Stored data:
- - -
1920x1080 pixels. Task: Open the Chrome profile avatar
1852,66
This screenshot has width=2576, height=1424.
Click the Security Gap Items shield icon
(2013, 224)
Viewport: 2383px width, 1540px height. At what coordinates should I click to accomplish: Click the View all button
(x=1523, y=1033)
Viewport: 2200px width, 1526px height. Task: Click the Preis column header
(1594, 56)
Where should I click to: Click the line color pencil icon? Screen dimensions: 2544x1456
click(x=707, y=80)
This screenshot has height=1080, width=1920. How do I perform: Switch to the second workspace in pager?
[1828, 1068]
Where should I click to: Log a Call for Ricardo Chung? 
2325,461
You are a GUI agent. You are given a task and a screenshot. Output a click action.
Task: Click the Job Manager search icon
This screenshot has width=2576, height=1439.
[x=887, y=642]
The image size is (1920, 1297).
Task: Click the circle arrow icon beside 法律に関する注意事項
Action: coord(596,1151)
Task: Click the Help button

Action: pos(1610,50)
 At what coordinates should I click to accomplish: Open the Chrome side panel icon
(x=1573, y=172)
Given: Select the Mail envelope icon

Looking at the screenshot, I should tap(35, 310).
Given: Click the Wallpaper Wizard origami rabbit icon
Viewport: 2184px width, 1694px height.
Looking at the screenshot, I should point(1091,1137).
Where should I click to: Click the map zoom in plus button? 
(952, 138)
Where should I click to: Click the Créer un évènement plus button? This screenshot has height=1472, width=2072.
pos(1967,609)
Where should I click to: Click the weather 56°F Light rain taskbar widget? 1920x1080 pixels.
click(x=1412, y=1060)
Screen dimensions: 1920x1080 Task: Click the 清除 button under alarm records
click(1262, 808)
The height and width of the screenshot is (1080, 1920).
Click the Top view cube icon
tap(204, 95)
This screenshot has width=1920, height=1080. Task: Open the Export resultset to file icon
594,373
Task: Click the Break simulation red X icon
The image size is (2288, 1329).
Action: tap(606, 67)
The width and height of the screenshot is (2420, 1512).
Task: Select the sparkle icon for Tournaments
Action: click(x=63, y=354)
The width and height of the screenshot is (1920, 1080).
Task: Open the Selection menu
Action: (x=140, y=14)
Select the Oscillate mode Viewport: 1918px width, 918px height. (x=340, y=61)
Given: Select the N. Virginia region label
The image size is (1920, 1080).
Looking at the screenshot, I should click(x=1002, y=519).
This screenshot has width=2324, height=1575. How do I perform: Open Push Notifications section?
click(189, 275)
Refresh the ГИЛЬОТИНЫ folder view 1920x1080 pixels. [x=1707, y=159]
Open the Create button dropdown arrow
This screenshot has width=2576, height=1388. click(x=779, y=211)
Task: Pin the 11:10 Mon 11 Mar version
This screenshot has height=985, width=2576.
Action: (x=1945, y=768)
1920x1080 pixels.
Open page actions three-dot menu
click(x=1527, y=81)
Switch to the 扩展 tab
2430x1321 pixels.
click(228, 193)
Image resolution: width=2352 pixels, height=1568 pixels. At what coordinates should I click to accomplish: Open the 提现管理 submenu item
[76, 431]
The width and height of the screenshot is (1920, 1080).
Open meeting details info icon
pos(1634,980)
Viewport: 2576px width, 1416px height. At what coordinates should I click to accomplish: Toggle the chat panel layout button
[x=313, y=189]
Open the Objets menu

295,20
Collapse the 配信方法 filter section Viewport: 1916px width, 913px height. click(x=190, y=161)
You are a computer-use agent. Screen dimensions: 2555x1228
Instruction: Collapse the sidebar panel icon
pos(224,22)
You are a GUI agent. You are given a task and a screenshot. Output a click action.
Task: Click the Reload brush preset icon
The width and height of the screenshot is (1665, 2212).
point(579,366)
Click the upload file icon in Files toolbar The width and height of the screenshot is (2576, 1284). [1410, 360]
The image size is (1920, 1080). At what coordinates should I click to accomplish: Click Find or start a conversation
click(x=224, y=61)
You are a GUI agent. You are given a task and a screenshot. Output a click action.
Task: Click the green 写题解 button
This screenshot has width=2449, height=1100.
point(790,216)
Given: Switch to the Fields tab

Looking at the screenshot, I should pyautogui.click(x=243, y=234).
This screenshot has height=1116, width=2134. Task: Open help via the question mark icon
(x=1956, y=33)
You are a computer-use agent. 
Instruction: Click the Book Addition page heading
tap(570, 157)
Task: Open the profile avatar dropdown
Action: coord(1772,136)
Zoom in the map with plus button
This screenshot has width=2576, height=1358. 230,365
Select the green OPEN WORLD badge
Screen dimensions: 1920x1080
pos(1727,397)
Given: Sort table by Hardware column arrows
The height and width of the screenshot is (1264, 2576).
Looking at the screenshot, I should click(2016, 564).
- - -
The problem: Please return every line from the one that contains "Given: Switch to the Fields tab" through the end of the entries, exactly, leaving out all others.

Solution to the problem:
Given: Switch to the Fields tab

Looking at the screenshot, I should pyautogui.click(x=243, y=234).
This screenshot has height=1116, width=2134. Task: Open help via the question mark icon
(x=1956, y=33)
You are a computer-use agent. 
Instruction: Click the Book Addition page heading
tap(570, 157)
Task: Open the profile avatar dropdown
Action: coord(1772,136)
Zoom in the map with plus button
This screenshot has width=2576, height=1358. 230,365
Select the green OPEN WORLD badge
Screen dimensions: 1920x1080
pos(1727,397)
Given: Sort table by Hardware column arrows
The height and width of the screenshot is (1264, 2576).
Looking at the screenshot, I should click(2016, 564).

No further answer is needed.